Our episodes of Drift
- I am always intrigued by the number of people that begin a new habit or practice, start well and then for a variety of reasons these drift.
- I am astounded by what happens next: most people then go into a place of disappointment with themselves, or judgement or experience a sense of embarrassment or shame about it.
- What intrigues me is that so much time is devoted to this phase once the drift away from a commitment has been realised. It becomes a whole episode in our life saga. we can really make it BIG!
Resilience and the Begin Again Mind
- A resilience mindset understands that commitment, drift and adapted or recommitment are all part of the cycle. I wanted to just unpack that a bit and then we can take all of this into a deeper self-inquiry.
- Resilience is characterised by low drama and low recrimination (even if its directed at yourself) and finally a thing in Zen we call Begin Again Mind.
- Begin Again Mind does not experience drift as failure, it experiences drift firstly as drift and secondly as a wakeup call…. a reawakening to benefits, or a way to improve experience.
- Drift is a nudge to re-examine motivation and benefits, or to wake up to the slightly sleepy state we get into when we do something habitually.
- Begin Again Mind is an acceptance that drift is as natural as impermanence and emergence. So, Begin Again Mind is simplicity, its return, its ease of commitment or experiment.
Excerpt from: Week 8 — Restore Factory Settings, Relume
I felt that I should do a piece on these meditative sessions that I have been tuning into virtually, to build in more space to unpack what I have realised and formulate a better understanding of myself. This series is by Relume called Restore Factory Settings and I felt that the conversations and awareness it has created is really important in giving me capacity to redefine certain narratives of my life.
Week 8s session is on exploring the familiar dynamics of drift in our lives and a concept of the Begin Again Mind. First idea explored here is on the idea of impermanence in our daily habits, and unpacking the narrative of success. A typical journey that I experience is this cycle of learning of a new habit or way of practice that I feel can benefit me in personal growth, it then goes into a promise to myself and the beginning of daily practices and a growing appreciation with self. Then as the weeks wear on, the discipline and rhythm of practice starts waning and it usually takes too much motivation to continue the daily habit.
From the meditative session, it sounds like I am not the only one stuck in this loop, and what was really useful for me was on the practice of unpacking the toxic internal narrative that I have from falling out of a habits. For me when I drift from the daily practice, it comes with a lot of guilt and internal criticism of what I “should” have done better, and turns into this self defeating conversation with myself. There is this space of emerging wonder on where I get these expectations that any practices and habits I pursue has to 100% succeed and any failure to comply is a failure of my identity. Unpacking it further, the baggage that this narrative brings for me is the heaviness of taking up any new habit, and with much higher stakes the next time I want to commit to a new habit and practice. And I am grateful for the space and awareness that this week’s reflection has given me towards this practice.

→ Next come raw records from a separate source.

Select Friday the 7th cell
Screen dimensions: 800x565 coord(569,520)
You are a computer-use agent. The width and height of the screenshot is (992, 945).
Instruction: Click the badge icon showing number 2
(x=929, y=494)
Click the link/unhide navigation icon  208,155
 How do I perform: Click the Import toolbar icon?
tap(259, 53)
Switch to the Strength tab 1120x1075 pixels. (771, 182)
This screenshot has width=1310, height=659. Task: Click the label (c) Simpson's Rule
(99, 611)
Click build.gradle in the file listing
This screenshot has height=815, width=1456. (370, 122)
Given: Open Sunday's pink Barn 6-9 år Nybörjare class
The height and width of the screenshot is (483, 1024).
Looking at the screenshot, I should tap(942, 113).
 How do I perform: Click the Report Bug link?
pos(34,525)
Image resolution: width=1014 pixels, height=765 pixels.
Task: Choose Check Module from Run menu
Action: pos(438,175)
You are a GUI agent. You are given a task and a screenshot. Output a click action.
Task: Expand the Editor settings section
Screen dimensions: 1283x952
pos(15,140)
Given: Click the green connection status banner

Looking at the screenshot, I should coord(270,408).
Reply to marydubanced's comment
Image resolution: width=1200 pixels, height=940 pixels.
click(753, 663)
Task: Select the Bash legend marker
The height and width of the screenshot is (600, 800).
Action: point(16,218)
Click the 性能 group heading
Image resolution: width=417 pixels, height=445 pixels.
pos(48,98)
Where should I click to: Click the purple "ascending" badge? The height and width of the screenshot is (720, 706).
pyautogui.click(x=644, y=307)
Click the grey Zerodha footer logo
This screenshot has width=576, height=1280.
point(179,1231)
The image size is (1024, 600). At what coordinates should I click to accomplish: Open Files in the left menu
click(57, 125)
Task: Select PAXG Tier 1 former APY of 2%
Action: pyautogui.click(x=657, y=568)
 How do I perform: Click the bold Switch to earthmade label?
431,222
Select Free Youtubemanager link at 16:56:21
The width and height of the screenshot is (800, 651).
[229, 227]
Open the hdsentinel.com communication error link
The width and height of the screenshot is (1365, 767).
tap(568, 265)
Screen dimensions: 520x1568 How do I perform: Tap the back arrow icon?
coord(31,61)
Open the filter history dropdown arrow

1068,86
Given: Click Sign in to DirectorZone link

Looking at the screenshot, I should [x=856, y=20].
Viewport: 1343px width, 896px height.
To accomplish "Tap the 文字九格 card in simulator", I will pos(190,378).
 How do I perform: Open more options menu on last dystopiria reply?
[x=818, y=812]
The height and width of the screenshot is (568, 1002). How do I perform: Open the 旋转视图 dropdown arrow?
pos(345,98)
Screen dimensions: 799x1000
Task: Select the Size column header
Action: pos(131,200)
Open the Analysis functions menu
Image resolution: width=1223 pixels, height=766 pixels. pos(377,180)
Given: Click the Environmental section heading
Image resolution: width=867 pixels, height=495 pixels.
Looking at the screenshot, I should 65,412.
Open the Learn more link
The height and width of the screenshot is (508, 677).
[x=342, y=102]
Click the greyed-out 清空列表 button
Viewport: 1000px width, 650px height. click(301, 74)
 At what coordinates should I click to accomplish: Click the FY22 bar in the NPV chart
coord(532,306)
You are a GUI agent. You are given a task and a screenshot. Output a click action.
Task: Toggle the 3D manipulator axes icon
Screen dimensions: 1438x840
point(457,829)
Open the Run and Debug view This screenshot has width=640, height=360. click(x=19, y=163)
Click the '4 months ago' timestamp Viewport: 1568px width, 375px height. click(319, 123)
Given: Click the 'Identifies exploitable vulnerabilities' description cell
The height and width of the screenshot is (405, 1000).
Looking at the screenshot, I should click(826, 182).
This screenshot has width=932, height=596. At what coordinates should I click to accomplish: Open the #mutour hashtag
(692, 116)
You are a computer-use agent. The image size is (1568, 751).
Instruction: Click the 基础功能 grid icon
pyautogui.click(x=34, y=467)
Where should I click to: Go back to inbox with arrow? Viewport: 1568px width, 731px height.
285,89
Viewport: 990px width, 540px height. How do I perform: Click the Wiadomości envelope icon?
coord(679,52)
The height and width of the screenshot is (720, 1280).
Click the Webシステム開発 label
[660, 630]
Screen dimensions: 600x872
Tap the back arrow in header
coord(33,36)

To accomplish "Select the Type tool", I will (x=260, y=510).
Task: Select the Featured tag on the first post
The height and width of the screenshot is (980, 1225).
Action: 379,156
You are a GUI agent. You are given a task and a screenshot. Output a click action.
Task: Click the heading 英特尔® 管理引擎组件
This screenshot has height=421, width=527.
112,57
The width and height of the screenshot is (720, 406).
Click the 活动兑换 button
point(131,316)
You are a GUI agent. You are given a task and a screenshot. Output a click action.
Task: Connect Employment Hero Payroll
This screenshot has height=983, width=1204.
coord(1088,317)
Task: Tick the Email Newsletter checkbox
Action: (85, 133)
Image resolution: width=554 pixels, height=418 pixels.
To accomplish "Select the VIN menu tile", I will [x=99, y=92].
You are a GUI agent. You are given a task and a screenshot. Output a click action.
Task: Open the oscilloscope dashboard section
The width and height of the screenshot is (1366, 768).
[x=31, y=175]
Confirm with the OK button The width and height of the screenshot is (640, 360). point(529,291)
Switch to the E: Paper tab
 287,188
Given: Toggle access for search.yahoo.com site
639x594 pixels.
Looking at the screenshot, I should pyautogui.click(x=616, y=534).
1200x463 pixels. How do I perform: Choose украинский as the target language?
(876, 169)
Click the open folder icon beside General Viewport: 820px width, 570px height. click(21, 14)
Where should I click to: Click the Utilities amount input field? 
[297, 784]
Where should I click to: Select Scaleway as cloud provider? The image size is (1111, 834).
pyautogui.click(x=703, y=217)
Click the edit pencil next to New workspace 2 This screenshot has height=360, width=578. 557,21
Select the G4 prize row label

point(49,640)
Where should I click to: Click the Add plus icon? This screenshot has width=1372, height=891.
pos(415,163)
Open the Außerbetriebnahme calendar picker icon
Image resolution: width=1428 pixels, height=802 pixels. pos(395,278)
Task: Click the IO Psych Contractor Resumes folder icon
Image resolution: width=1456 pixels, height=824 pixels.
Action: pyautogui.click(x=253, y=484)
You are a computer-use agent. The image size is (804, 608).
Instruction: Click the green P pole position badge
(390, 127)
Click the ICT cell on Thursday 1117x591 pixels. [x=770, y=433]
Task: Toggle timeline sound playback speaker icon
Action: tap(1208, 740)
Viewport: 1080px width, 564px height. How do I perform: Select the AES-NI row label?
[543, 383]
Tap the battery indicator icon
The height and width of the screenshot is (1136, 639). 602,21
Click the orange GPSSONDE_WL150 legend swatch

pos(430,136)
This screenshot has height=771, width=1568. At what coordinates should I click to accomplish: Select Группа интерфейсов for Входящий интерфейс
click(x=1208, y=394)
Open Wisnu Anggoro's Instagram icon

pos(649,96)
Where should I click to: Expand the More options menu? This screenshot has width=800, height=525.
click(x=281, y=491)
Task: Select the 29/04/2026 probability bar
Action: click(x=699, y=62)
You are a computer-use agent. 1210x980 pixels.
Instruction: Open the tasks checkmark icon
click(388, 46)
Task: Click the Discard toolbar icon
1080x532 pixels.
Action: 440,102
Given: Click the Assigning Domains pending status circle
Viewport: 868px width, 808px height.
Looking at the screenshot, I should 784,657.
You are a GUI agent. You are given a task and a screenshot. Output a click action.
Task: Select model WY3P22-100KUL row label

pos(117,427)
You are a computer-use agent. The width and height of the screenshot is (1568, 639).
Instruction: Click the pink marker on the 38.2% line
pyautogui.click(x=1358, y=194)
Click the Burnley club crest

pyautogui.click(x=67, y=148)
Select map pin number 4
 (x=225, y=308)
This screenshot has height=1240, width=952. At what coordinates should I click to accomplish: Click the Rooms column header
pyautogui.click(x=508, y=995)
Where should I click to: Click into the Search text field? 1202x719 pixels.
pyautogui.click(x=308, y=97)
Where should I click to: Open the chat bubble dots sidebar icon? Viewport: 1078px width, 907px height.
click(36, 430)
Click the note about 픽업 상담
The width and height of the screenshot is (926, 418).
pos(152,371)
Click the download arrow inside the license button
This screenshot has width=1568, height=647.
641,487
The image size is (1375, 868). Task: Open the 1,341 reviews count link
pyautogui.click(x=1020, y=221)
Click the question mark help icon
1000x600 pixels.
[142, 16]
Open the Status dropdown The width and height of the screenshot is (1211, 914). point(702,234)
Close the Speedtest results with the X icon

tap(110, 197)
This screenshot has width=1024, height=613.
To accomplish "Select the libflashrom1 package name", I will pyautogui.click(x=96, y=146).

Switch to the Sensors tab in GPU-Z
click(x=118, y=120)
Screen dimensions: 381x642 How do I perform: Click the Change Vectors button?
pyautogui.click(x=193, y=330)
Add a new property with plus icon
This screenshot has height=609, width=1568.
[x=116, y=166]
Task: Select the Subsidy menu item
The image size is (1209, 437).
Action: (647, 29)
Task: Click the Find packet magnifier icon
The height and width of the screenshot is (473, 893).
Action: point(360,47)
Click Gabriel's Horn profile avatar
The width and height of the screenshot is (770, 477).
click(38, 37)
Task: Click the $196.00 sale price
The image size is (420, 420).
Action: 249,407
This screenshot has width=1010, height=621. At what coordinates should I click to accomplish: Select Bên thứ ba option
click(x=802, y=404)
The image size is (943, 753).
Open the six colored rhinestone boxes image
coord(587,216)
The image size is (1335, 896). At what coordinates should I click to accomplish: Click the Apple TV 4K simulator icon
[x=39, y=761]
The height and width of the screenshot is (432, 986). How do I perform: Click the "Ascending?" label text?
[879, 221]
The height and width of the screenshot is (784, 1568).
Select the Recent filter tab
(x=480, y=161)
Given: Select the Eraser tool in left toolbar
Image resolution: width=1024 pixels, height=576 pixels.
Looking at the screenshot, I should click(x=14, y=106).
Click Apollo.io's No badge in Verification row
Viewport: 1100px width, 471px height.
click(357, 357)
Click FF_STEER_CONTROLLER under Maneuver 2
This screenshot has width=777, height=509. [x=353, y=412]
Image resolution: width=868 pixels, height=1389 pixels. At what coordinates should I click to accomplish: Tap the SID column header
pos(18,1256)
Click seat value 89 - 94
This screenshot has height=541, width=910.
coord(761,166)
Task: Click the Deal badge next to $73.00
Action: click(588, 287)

And excerpt of framing questions they use are:
- Think about something you have decided you want to do that you thought would be good for you that has started to drift
- What are your messages to yourself about that?
- And finally, what is the quality of the part of you that is doing that messaging?
- A resilience mindset understands that commitment, drift and adapted or recommitment are all part of the cycle.
For me understanding the cycle and intentions of these habits, helps me understand what narrative I carry for myself. I feel that this ties in with my larger unit of work on being “enough” to myself. It does start off with the belief or even a fantasy that developing certain habits and practices will give me something that I do not have. And there is this huge expectation of “should” in building up the narratives of how the practice can help me live the life of someone else. To me “should” has always been such a subversive narrative in my life, that I don’t realise how much it has spread into all the decisions and purposeful choices that I make.
The concept of the “begin again mind” introduced by Relume was quite liberating for me. They note that, the “Begin Again Mind does not experience drift as failure, it experiences drift firstly as drift and secondly as a wake up call. Drift is a nudge to re-examine motivation and benefits, or to wake up to the slightly sleepy state we get into when we do something habitually. Begin Again Mind is an acceptance that drift is as natural as impermanence and emergence.” I like this concept on giving myself the freedom and permission to begin again as part of the natural cycle of life, and accept this flow as part of my humanness. It does bring to me a form of lightness with myself, to be curious on practices that interest me, the intentions behind them and to truly experience this journey of learning, practising and drifting.
Overall this short re-framing by Relume has given me the space to be aware of my cycle of experience when pursuing a habit; what are the intentions guiding my pursuit of these habits; and the freedom to approach habits differently and to change my underlying expectations of them. I think the permission for me to accept my journeys of exploration and failures will be part of what builds a culture of resilience.